Battery Regulator- the OTHER part of the project

I devised a workable fix for the circuit FAIL previously described and finished assembling a set of four battery regulator boards- their relatively small size belies that they have a LOT of parts on them! They are a pretty involved assembly project!

I haven’t tested everything about every board, but as far as I can tell, so far everything seems to be working as it should.

What’s Next?

Let’s review the theory of operation of shunt regulators- The charger fast charges (constant voltage) the series string of batteries until a regulator detects that a single battery has reached a voltage setpoint, indicating that it is full. The regulator starts shunting the charging current off that battery. The charger then throttles down to an “absorbtion” rate charge (constant current), and as other batteries fill, their regulators shunt off them too, until every battery has reached the voltage setpoint as detected by the regulators. At that point, the charger enters a float charging mode until it is unplugged from “land” power.

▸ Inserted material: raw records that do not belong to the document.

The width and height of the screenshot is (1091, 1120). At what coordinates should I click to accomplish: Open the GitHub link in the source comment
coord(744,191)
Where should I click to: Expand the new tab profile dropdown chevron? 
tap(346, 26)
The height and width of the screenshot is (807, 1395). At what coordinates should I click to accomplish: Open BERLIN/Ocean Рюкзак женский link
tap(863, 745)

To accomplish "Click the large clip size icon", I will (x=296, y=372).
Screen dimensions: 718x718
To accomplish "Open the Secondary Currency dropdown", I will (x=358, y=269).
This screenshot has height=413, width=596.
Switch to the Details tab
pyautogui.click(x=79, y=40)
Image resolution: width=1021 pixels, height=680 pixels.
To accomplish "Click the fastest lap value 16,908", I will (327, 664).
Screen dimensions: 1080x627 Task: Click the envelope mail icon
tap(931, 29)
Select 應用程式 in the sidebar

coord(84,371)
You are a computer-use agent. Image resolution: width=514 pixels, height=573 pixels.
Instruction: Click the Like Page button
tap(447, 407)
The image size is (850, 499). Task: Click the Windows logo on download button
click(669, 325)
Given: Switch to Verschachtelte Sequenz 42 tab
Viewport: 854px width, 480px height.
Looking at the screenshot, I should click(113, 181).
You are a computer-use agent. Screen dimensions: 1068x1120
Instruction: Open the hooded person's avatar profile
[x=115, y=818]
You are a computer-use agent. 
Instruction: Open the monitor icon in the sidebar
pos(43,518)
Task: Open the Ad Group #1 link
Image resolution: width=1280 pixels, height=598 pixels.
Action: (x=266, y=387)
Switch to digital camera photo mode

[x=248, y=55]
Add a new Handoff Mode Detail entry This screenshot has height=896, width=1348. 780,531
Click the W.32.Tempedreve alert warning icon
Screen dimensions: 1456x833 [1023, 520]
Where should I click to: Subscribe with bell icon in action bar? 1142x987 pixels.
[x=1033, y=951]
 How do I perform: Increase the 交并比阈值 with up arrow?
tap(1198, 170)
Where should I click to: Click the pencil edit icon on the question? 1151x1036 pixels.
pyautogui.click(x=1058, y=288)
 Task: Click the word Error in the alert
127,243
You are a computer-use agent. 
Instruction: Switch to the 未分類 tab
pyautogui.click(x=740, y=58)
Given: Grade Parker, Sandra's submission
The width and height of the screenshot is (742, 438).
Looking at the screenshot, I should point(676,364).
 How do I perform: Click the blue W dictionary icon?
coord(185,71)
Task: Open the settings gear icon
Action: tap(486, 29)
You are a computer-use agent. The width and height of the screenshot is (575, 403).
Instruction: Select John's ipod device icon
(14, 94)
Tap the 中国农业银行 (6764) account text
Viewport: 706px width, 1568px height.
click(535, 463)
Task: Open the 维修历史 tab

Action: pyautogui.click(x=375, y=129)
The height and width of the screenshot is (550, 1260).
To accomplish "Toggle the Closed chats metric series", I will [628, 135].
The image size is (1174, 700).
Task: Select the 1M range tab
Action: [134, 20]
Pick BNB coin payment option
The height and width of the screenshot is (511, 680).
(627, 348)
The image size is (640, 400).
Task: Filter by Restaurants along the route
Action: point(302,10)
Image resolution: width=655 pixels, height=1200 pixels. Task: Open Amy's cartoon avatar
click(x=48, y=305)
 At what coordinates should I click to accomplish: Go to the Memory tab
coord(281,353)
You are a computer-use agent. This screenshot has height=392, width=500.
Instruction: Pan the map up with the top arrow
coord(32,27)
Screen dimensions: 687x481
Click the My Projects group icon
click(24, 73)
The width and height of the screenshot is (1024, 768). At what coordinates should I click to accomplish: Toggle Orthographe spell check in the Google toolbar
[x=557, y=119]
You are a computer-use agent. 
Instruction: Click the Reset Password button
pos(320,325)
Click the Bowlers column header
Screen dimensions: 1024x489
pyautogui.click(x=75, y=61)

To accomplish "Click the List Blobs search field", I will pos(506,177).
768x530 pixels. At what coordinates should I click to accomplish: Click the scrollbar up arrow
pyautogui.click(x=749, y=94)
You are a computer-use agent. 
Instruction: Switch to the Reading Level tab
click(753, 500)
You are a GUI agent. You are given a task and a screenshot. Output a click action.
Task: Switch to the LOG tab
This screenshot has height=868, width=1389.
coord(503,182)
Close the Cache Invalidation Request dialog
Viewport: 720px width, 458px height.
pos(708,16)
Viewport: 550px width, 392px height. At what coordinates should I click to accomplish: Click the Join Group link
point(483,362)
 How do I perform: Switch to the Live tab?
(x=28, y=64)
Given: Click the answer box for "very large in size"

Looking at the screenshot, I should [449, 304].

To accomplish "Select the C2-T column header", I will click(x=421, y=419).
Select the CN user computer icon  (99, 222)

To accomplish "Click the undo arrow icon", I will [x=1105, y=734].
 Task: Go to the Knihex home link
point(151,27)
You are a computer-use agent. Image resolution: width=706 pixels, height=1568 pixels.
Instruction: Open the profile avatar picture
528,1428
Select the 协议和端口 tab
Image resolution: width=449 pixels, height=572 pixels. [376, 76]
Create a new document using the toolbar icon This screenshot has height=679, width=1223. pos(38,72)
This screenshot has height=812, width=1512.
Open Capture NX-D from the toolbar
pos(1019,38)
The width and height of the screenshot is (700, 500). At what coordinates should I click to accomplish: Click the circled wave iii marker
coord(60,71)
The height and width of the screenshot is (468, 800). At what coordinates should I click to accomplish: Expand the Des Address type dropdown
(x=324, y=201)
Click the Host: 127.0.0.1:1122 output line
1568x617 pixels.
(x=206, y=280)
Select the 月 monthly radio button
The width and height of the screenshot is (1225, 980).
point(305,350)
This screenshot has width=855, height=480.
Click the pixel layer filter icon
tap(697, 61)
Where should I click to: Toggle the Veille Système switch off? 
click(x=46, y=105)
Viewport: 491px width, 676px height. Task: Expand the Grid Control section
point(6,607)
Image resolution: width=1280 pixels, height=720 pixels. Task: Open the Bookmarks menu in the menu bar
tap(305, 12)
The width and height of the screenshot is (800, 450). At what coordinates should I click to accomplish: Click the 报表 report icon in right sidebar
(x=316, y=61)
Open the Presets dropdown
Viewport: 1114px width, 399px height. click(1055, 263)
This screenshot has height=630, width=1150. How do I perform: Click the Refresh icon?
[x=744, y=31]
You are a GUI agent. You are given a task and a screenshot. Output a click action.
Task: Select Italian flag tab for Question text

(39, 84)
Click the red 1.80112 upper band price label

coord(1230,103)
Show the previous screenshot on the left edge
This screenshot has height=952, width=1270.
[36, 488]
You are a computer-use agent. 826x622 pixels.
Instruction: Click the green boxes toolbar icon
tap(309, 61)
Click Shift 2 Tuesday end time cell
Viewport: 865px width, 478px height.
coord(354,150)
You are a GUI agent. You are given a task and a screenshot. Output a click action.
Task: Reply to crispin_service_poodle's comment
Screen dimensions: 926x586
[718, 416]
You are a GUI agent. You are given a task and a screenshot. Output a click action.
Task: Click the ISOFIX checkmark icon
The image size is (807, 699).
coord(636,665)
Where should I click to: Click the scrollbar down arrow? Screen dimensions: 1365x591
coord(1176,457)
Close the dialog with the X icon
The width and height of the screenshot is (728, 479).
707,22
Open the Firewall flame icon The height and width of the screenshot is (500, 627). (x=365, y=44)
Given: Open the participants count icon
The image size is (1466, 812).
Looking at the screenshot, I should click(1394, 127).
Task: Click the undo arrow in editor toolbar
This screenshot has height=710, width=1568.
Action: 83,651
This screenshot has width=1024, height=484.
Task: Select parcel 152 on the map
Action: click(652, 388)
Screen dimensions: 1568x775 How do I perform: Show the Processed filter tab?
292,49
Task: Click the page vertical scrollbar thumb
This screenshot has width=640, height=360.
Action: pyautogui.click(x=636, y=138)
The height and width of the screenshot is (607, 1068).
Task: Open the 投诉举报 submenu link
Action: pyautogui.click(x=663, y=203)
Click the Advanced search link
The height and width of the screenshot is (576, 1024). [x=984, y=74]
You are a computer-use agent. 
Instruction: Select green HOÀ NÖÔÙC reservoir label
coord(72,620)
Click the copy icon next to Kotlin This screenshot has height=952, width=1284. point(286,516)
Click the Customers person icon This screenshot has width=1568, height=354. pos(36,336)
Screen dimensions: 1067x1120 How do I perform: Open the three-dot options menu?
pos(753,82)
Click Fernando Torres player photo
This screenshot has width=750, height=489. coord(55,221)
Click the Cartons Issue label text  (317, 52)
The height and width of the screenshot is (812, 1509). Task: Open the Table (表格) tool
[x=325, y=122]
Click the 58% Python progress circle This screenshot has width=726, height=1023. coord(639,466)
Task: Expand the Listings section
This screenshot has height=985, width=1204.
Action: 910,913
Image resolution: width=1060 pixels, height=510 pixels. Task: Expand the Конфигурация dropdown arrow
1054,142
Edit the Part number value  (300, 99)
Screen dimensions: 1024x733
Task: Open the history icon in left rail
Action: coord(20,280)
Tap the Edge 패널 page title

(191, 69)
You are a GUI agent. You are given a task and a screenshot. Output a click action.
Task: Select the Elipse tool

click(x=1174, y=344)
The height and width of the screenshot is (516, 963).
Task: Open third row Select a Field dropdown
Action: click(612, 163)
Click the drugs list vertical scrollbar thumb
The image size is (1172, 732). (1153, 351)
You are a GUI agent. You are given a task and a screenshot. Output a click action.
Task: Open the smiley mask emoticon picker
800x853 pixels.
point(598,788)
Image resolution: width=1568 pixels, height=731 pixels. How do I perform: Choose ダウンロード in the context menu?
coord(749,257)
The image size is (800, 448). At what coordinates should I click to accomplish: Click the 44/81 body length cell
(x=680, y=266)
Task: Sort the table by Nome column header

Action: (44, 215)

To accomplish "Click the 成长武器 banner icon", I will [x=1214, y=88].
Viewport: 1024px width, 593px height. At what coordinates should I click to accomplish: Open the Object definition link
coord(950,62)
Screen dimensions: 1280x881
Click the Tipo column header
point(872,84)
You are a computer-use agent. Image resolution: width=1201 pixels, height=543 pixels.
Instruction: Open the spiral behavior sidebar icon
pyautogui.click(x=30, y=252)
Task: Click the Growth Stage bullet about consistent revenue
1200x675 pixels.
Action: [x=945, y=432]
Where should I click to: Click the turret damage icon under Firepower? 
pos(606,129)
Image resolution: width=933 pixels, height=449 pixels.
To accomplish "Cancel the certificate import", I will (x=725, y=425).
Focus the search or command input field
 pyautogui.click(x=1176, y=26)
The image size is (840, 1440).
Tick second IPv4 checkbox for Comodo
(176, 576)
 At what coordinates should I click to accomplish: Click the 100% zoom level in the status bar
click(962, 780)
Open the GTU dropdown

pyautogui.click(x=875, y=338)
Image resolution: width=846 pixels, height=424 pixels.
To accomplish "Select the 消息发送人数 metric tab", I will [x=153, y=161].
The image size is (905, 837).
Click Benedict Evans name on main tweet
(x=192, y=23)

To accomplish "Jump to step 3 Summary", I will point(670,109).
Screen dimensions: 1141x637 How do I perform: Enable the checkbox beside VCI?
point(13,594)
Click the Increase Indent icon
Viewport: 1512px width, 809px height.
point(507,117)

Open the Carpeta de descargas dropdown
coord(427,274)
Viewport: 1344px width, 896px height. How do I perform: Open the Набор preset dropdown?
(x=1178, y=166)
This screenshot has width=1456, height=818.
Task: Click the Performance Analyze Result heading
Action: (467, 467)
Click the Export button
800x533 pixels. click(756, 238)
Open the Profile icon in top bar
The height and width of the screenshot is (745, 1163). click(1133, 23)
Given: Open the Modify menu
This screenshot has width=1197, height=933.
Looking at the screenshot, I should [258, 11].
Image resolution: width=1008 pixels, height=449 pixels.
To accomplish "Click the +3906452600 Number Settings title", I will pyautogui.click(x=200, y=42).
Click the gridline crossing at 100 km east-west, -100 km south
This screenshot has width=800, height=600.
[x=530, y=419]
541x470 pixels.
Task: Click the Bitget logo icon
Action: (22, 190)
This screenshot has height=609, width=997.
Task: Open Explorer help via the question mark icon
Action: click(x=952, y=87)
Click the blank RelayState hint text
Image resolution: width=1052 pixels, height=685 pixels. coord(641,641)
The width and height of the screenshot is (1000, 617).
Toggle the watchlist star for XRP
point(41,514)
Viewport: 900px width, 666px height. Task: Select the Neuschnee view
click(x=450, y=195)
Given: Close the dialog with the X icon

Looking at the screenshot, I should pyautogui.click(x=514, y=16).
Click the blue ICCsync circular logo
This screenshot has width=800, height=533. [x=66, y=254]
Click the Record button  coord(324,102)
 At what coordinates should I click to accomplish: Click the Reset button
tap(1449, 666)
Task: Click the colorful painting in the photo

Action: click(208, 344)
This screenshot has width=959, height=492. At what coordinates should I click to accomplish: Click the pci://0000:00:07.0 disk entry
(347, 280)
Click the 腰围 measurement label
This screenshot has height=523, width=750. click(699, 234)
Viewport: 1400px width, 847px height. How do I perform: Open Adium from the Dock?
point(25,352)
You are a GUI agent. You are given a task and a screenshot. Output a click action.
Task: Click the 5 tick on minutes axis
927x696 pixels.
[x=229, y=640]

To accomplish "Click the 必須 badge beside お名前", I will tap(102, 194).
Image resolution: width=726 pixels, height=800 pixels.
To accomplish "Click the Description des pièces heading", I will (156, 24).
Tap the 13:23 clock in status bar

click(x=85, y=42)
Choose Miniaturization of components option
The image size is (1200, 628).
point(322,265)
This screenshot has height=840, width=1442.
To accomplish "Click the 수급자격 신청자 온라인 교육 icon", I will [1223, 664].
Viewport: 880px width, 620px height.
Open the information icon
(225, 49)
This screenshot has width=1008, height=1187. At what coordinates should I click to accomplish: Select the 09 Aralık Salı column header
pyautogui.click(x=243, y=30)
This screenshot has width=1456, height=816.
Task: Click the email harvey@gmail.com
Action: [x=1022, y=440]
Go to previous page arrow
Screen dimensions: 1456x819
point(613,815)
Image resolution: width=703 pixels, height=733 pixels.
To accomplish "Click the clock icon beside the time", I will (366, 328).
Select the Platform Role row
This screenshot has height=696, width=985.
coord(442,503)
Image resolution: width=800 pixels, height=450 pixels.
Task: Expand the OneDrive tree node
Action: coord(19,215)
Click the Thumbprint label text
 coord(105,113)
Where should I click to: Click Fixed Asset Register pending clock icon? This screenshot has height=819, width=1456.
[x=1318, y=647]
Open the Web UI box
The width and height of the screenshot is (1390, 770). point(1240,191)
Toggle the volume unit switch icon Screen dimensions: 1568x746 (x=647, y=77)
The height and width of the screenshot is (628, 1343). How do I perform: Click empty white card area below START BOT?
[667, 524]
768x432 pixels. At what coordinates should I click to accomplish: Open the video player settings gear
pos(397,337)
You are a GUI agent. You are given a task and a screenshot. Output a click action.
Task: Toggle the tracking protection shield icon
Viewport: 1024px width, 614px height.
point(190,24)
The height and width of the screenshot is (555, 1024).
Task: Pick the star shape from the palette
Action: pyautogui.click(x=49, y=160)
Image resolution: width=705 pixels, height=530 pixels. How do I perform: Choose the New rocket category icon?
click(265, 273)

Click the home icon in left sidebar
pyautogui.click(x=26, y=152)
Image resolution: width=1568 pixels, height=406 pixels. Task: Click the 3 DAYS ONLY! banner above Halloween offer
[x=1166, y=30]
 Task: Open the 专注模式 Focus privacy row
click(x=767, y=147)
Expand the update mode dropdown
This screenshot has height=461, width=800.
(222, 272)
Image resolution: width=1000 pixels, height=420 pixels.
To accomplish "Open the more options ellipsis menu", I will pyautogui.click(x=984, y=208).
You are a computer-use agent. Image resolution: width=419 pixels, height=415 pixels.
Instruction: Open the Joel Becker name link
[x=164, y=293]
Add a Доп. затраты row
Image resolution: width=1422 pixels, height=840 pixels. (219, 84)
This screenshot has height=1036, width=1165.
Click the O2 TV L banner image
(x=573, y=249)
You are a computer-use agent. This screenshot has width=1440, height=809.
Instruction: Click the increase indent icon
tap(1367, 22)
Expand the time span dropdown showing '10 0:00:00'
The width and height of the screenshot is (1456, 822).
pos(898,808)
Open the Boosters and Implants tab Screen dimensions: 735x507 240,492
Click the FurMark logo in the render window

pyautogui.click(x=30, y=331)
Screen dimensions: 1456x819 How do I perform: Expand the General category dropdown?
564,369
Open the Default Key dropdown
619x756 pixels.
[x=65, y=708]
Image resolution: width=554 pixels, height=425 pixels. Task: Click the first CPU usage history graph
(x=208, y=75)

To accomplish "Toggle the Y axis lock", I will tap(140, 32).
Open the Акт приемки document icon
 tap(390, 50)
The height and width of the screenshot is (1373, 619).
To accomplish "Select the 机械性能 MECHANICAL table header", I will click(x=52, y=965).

I now have regulators that detect voltage, are able to shunt current and communicate with a master via one serial port of currently undefined protocol and two digital lines that can be pulled low or high by the µC pins. I need a way to instruct the charger to enter the second and third stages of charging. The charger (Manzinita Micro PFC20) has a 6 connector RJ12 port called REGBUS which is designed to allow the charger to work in sync with Manzinita Micro’s Rudman Regs. It’a an analog interface, electrically specified pretty well via the files on this page. There is no specific information or How-To on faking the interface with a microcontroller though- it’s a simple bus though, so I decided to figure it out myself. I have a current clamp meter to monitor the charger’s output, and some potentiometers and RJ12 plugs and wires to generate signals on the REGBUS, I’ll see what happens. I was thinking of picking up a pair of L16 batteries to test with, which I can then integrate into my long neglected solar-electric power system.

I can envision this working one of two ways. Either the charger current response is proportional to the analog signals on the REGBUS, or the current response is preset and the analog signals are used as triggers to move the charger into different preset modes. I hope it’s the latter, so that I can generate the analog signals with a few resistor networks and optocouplers- if it’s the former, I might have to look into digipots or DACs.

No use thinking too much about it before actually doing the testing and figuring out what I’ve actually got to work with here.

In order to make the charging system work without intervention, I need this master to monitor the “Reduce” and “Finish” digital signal lines on my “BatBuss” connector and generate the analog voltages needed by the PFC charger. In future versions, I’d also like to integrate…

• CAN Bus for reporting state and voltages, AH counts and SOC
• battery current sensor, charging current sensor
• Solid state relay switching of AC side of charger for protection or automatic time of day charger on/off switching
• one RGB LED PWM channel for making a Tesla-style “fuel filler light ring”
• data logging

Sounds good, right? For now, I just want to get the batteries charging. Speaking of batteries, mine are on order! Should be arriving Apr. 8!